Looking Back 30 Years Ago
Way back in our October 1989 issue, we took a hard look at the rise of elevated-chainstay bikes, a trend that was catching on big 30 years ago. Future MBA editor Richard Cunningham had kicked off the movement with his elevated-chainstay Nishiki Alien, which proved so popular that other brands jumped on board the design trend.
One of our best articles that month was a special feature on how to improve your cornering skills. The legendary John Tomac gave us 10 tips that formed the heart and soul of the article. What’s especially interesting now is that we revealed that John Tomac rode a motocross bike a lot in those days during the winter months to sharpen his riding skills, finding that the higher speeds of the motocross bike helped improve his ability on his mountain bike. “The Tomes” even showed up on a motocross bike in two of the photos in our article.
Tomac’s skills on motocross bikes would later be passed on to his son Eli, who is now a motocross superstar. Eli was born three years later, in November 1992.
Here are some of John Tomac’s cornering tips from 1989: (1) Relax your upper body. (2) Brake before you enter the corner. (3) Look down the trail, keeping your gaze about 50 feet in front of you. (4) Keep your inside pedal up when you enter a corner. (5) Put pressure on the outside pedal. (6) When you corner at high speeds, don’t turn the bars. Lean the bike over and let the lean do the cornering for you. (7) Don’t pedal in the corners. Pedaling in turns is the biggest cause of crashes. (8) Downshift before a turn so you don’t stall out when you go to exit the corner. (9) Choose a line through a turn that will set you up for the next corner, then glide through the corners. (10) Use the bars to hold onto, not to steer, except for emergency moves or turning around in box canyons.
LOOKING BACK 20 YEARS
Our October 1999 issue offered a look at some of the bikes of the year 2000. Manufacturers went out of their way to showcase the bikes that would welcome the new millennium.

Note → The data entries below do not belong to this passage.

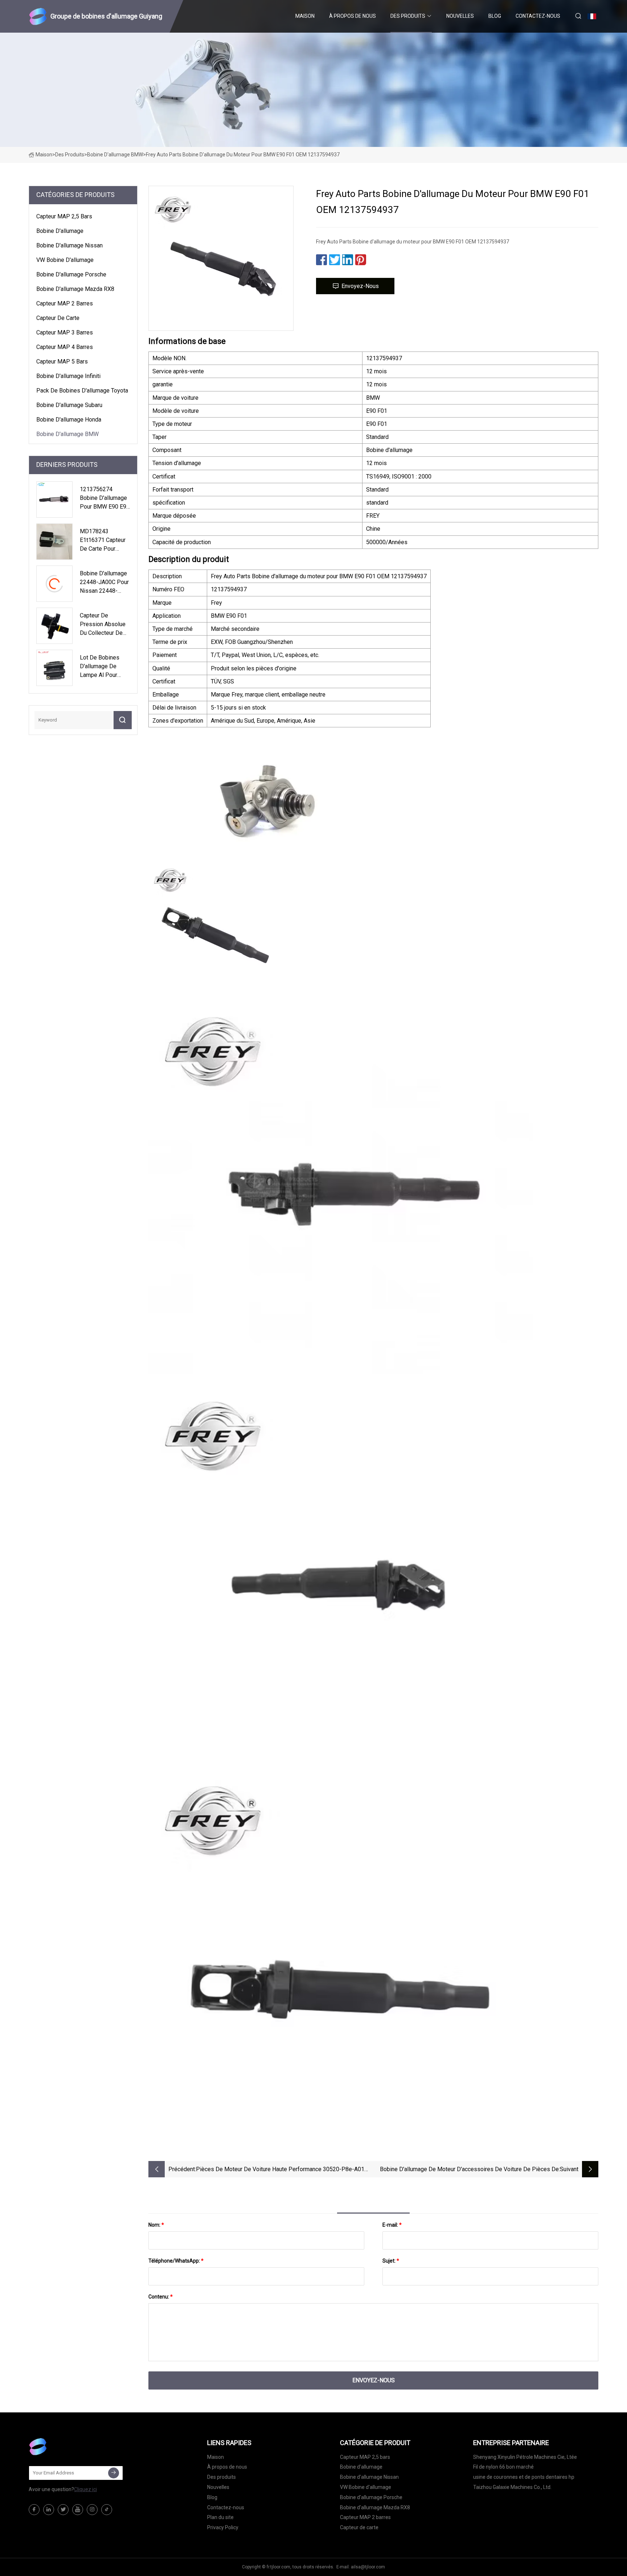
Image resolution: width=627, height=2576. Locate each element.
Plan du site (220, 2517)
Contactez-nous (538, 16)
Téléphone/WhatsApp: (176, 2261)
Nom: (156, 2225)
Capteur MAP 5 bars (62, 361)
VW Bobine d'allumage (65, 259)
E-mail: (392, 2225)
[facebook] (34, 2509)
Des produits (407, 16)
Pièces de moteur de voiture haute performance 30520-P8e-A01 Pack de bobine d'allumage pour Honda (280, 2170)
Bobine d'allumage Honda (68, 419)
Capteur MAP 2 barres (64, 303)
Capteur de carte (57, 318)
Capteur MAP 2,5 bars (64, 216)
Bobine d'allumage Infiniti (68, 376)
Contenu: (160, 2297)
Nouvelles (460, 16)
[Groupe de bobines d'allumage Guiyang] (65, 2446)
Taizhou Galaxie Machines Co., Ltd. (512, 2487)
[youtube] (77, 2509)
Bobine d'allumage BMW (115, 154)
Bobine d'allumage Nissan (69, 245)
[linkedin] (48, 2509)
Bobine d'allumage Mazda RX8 (75, 288)
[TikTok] (106, 2509)
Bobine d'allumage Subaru (69, 405)
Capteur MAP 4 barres (64, 347)
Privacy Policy (222, 2527)
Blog (494, 16)
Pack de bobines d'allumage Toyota (82, 390)
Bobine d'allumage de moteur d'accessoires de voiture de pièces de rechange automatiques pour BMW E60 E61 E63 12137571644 (469, 2170)
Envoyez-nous (360, 286)
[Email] (113, 2473)
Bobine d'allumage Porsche (71, 274)
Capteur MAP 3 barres (64, 332)
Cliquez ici (85, 2489)
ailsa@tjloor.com (368, 2566)
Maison (305, 16)
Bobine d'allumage (59, 230)
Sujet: (390, 2261)
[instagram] (92, 2509)
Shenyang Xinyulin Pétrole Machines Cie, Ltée (525, 2457)
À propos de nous (352, 16)
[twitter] (63, 2509)
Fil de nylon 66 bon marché (503, 2467)
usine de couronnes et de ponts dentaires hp (523, 2477)
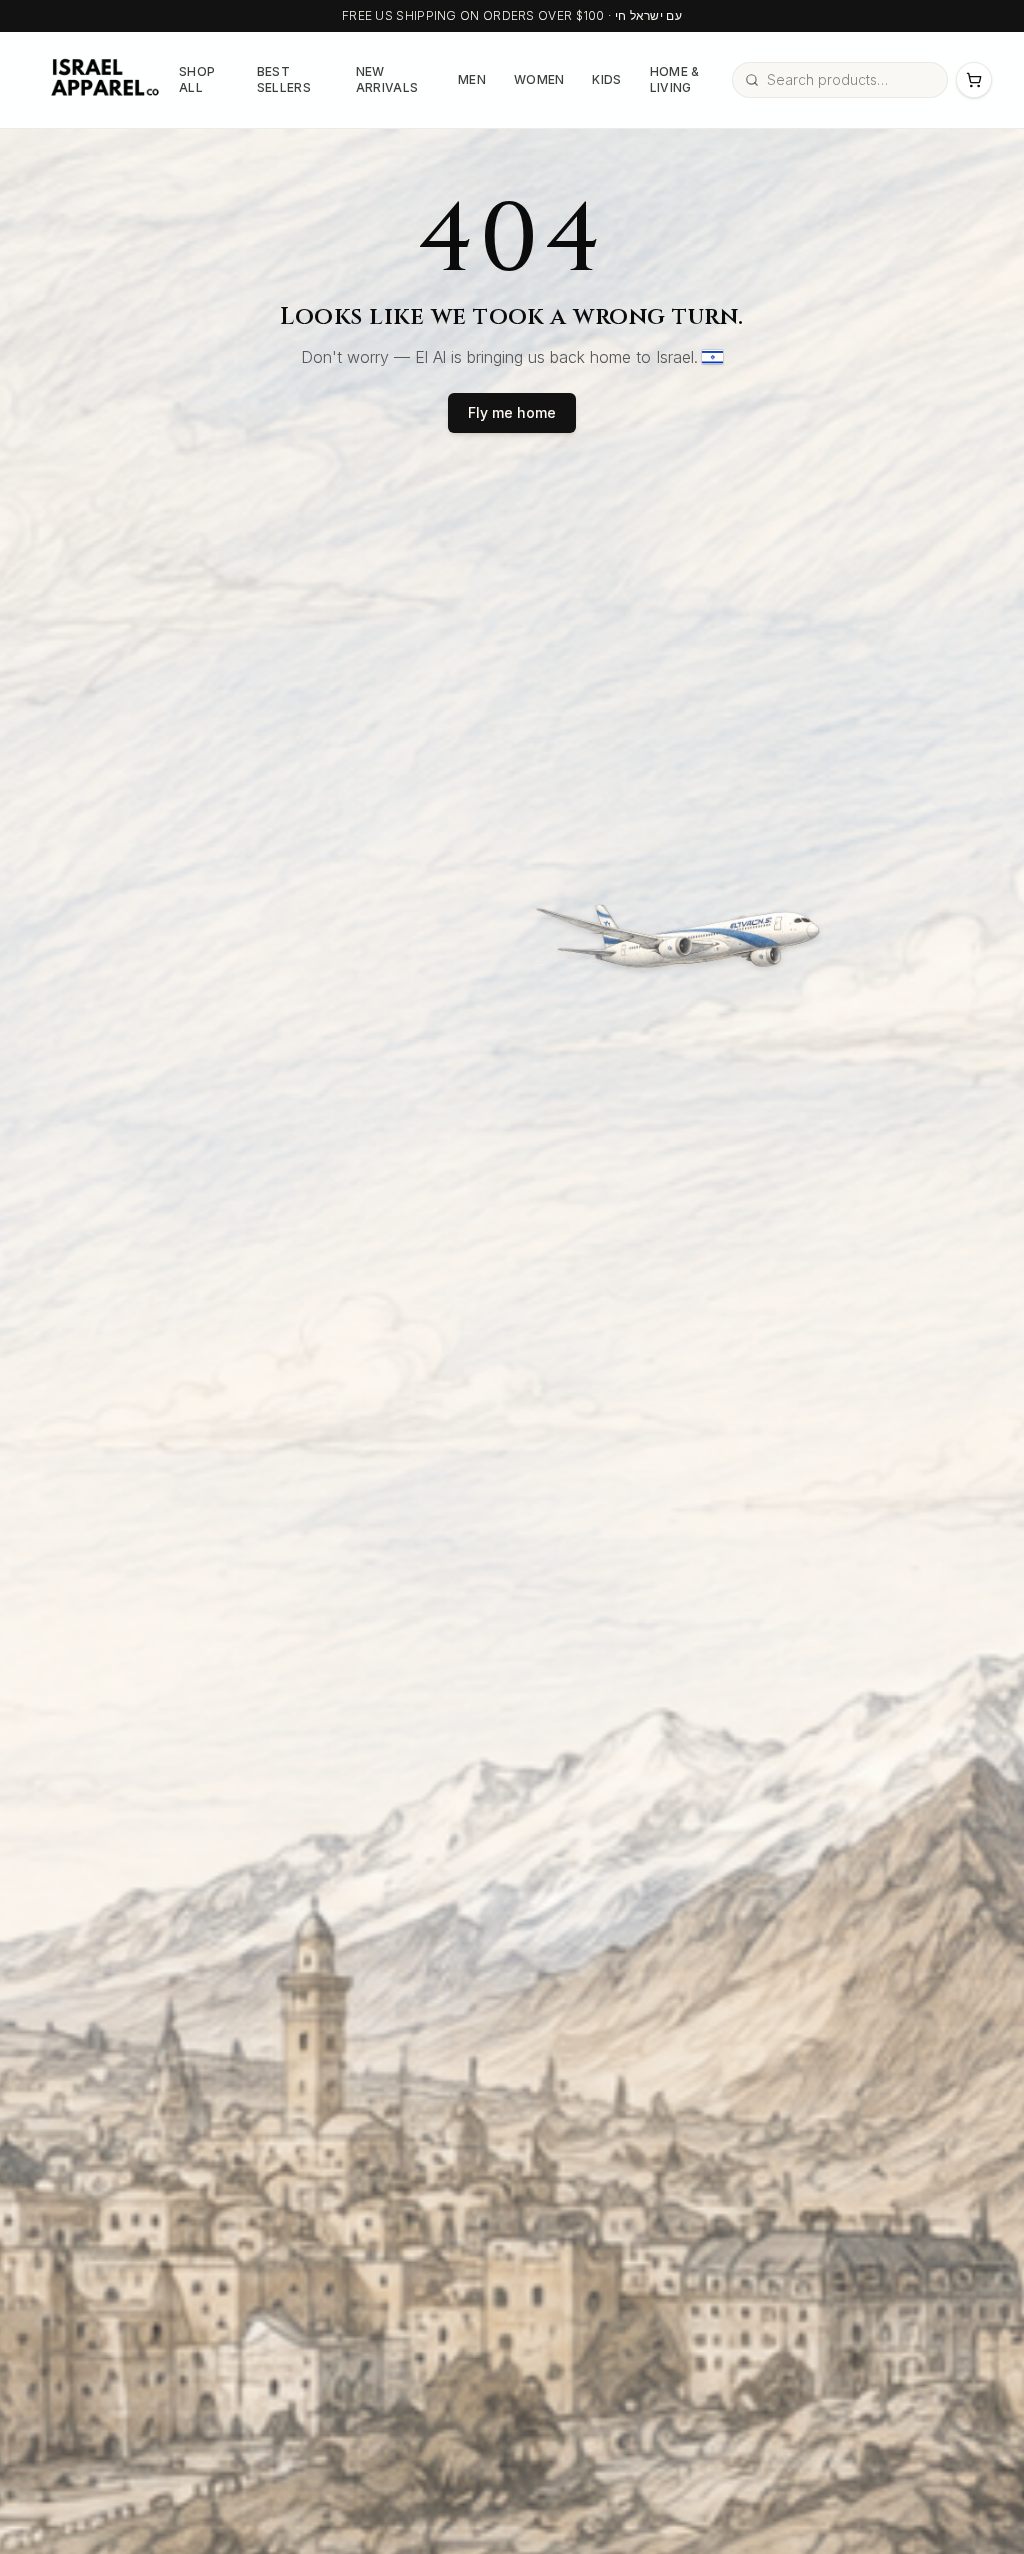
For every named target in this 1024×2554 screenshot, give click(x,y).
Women (539, 79)
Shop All (197, 79)
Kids (606, 79)
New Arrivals (387, 79)
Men (472, 79)
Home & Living (675, 79)
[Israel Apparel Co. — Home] (101, 80)
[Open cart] (974, 80)
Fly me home (512, 412)
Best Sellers (284, 79)
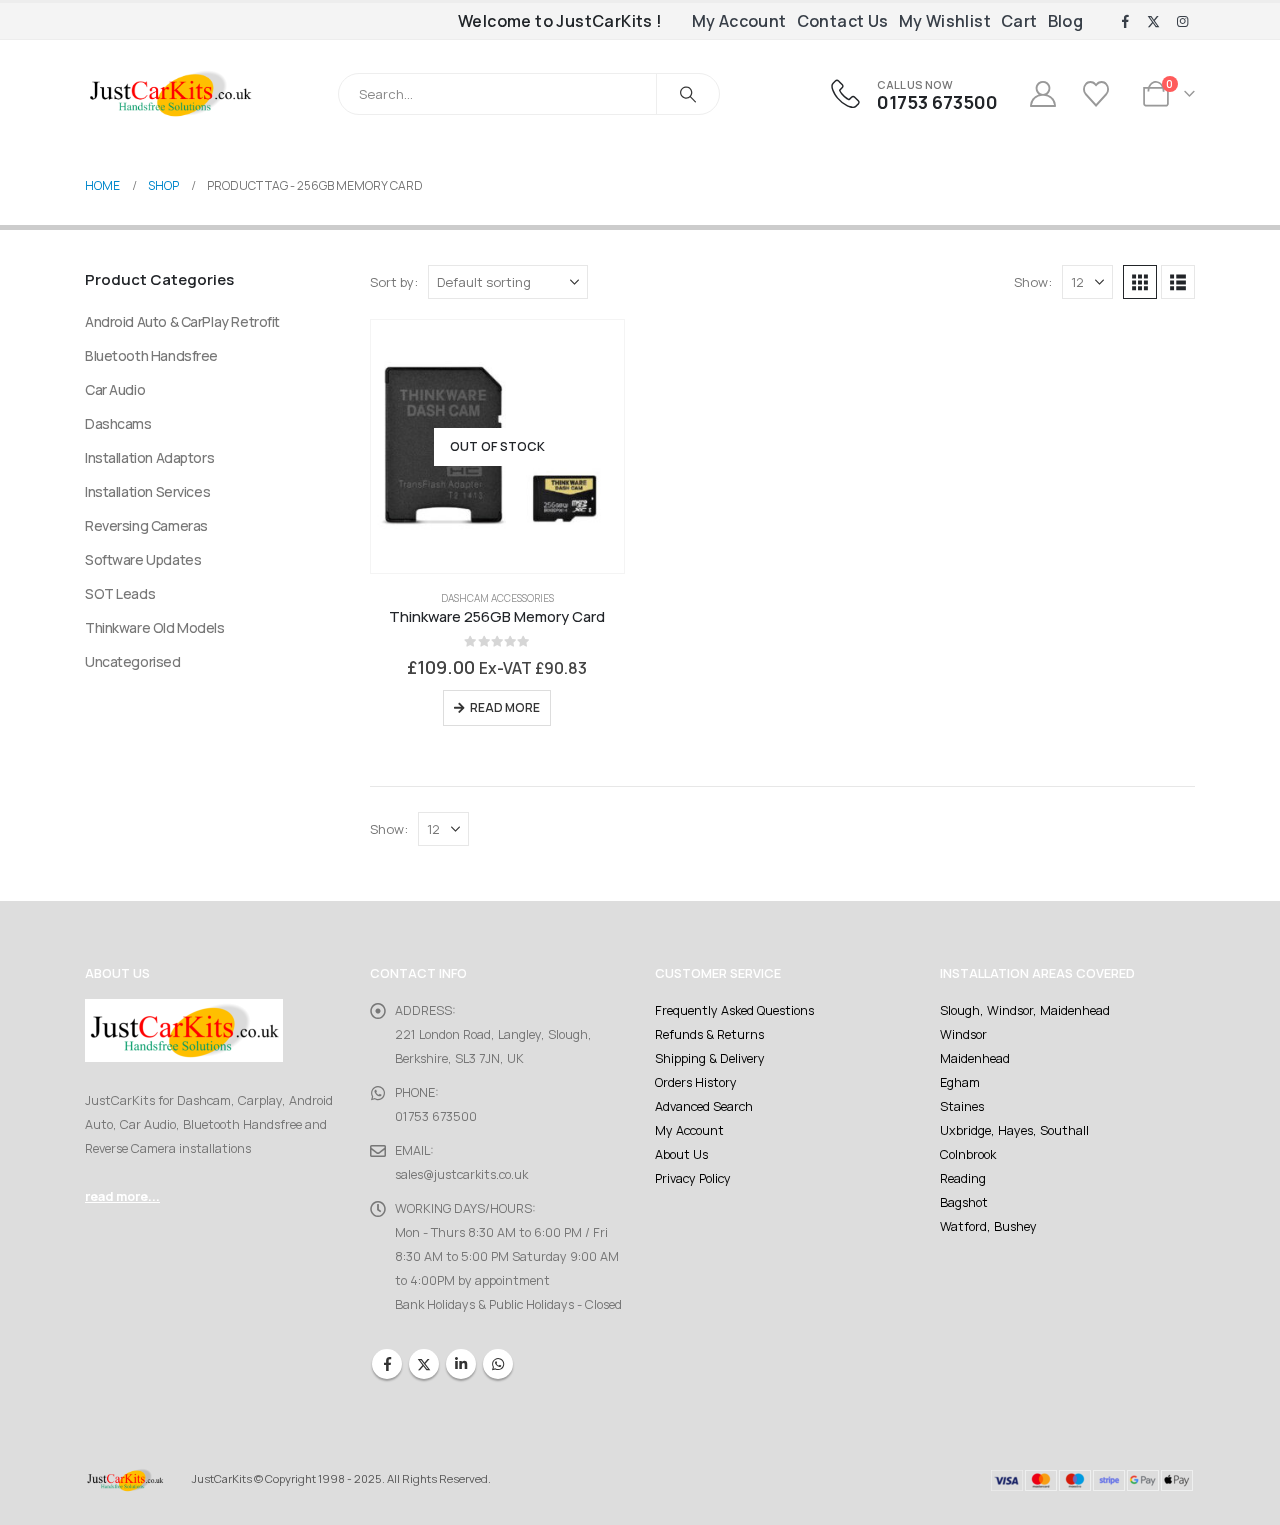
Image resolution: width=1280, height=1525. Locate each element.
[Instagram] (1182, 22)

On the racing front, the year 1999 saw the return of Myles Rockwell to the top of the downhill podium. We mentioned that Myles had broken both legs in a motorcycle crash in 1995. After that, it took four years for Myles to win a national-level event in the men’s downhill category. His long-awaited victory happened at the 1999 NORBA National at the Seven Springs mountain resort, 60 miles southeast of Pittsburgh, Pennsylvania. Myles would go on to win the men’s UCI Downhill World Championship for the year 2000, which is the last time a male American downhiller has won that title. The Seven Springs NORBA National event drew riders from all over the world, including Italy’s Olympic gold medalist (1996 and 2000), Paolo Pezzo, of the Gary Fisher team. Pezzo won both the women’s cross-country and short-track races in Seven Springs.
International racers also came to California for a 1999 World Cup event in Big Bear. In a stunning upset, Shaun Palmer won the downhill competition among the men after Nicolas Vouilloz crashed, ending up sixth in the finals. It was a definite disappointment for Vouilloz, who would win seven elite men’s UCI Downhill World Championship titles between 1995 and 2002, losing to Myles Rockwell in the year 2000. On the women’s front, Missy Giove would win the women’s downhill at Big Bear, defeating Anne-Caroline Chausson, who won a total of nine Elite Women’s Downhill World Championship titles between 1996 and 2005, losing only one year—2004—to Vanessa Quin of New Zealand.
In the realm of bikes and wheel sizes, 26-inch wheels ruled the market. Meanwhile, Toby Henderson Enterprises was becoming a key player in the business, offering T.H.E. plastic fenders to the mountain bike world to reduce the build up of mud on frames and drivetrains. Meanwhile, Rock Shox, Manitou and Marzocchi were battling for sales in the suspension-fork arena, where RockShox was the biggest player in that market.
LOOKING BACK 10 YEARS
Our October 2009 issue offered an impressive lineup of bike tests, with offerings from Trek, Specialized, Scott, Jamis, Santa Cruz and Pivot. The bike we tested from Pivot was the Mach 4 SL Carbon, a 26-inch-wheeled, 22.5-pound, full-suspension bike (weighed with Crankbrothers pedals) that showed how serious Pivot was about making highperformance, lightweight cross-country bikes. The bike cost $7695 and came with Shimano’s XTR front and rear derailleurs, a Race Face chainring set (44/32/22) and an XTR 11-34 cassette. Elsewhere in the issue we showed a spy shot of a yet-to-be-announced Pivot Mach 429.
Emily Batty, who was 21 at the time. Emily told us how she had grown up on her parents’ cattle farm in eastern Canada and had taken up mountain biking with her older brothers. By the age of 21, Emily had eclipsed her older brothers’ racing careers and was becoming a major star. Batty had just won the Sea Otter’s Short-Track Cross-Country event in the Elite Women’s ranks and had already won two World Cup races for 2009 in the U23 ranks.